Mas no que ajudei Giannetti, a ponto de ter o seu reconhecimento? Certa vez, ele veio numa mensagem: “Sem a sua generosa e providencial ajuda, em momento decisivo, aquele jovem perdido que eu era não teria ido para a Universidade de Cambridge, e nada do que veio depois teria acontecido. Eterna gratidão!”. Emocionante, não? Eu lhe dei carta de recomendação. Creio que meu status de visitante deve ter ajudado. Depois de concluir o doutorado, passou a lecionar nessa universidade, e lá ficou sete anos.
Giannetti ocupou a cadeira 2 da ABL, que entre outros ocupantes teve Guimarães Rosa, que admiro muito e de quem tenho particular lembrança. Na minha juventude, morei em Sete Lagoas (MG), e ia de trem visitar uma tia na pequena cidade de Cordisburgo (MG), onde ele nasceu e cujo entorno foi cenário de livros como Sagarana e Grande Sertão: Veredas.
A ABL funciona num grande casarão, com uma sala muito grande que serve de auditório. A posse teve início num horário estranho, 21 horas, e, antes, Giannetti ficou fechado sozinho numa sala até ser buscado para a solenidade por um grupo de acadêmicos.
No seu discurso, reverenciou a obra de seus antecessores na Cadeira 2. Mas não abordou seus próprios livros, cerca de 15, que foram ressaltados pelo acadêmico Antônio Cícero, poeta e filósofo, que o saudou. A obra de Giannetti vai bem além de sua formação inicial de economista, estendendo-se à filosofia. Entre os livros, destaco O valor do amanhã, talvez porque aborda um tema tradicional entre seus parceiros menos sofisticados, a taxa de juros.

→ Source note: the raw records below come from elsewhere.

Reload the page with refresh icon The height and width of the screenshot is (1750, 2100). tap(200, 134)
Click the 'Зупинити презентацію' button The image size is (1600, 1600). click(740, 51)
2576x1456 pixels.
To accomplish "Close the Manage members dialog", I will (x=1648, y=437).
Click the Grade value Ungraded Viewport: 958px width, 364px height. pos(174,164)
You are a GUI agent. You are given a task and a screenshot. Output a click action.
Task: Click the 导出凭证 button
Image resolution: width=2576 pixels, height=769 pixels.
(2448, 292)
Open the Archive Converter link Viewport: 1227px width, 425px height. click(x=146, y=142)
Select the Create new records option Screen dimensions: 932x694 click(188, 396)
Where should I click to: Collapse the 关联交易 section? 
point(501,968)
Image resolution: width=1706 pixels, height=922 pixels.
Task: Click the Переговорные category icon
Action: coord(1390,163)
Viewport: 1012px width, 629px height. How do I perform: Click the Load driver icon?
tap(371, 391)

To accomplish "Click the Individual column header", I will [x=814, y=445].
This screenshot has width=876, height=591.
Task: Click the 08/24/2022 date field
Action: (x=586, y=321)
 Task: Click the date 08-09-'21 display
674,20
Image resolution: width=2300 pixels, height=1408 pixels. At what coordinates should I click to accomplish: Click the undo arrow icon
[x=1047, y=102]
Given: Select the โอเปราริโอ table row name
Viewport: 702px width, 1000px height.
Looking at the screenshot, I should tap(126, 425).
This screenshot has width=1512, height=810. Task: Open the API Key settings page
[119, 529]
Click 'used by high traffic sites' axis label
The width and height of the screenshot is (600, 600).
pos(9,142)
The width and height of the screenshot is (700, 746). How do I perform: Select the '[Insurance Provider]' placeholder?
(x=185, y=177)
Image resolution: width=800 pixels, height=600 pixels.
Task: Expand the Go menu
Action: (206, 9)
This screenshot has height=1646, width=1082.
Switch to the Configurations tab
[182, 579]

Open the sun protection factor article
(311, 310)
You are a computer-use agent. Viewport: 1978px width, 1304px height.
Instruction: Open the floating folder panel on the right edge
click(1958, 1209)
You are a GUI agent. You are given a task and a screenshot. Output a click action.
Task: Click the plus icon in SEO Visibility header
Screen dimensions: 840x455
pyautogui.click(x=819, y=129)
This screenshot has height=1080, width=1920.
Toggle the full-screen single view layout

Giannetti também criticou a própria academia, ressaltando a escassez de mulheres e de afrodescendentes, recentemente aliviada um pouco com as posses de Fernanda Montenegro e de Gilberto Gil.
Ao final, abordou as enormes dificuldades do Brasil no momento, mas concluiu, com confiança no futuro: “O Brasil tem sede de futuro. A biodiversidade da nossa terra e a sociodiversidade da nossa gente – afro-euro-ameríndia – são os principais trunfos brasileiros diante de uma civilização em crise. O futuro se redefine sem cessar – ele responde à força e à ousadia do nosso querer. Queiramos! Onde cresce o perigo cresce também o que salva”.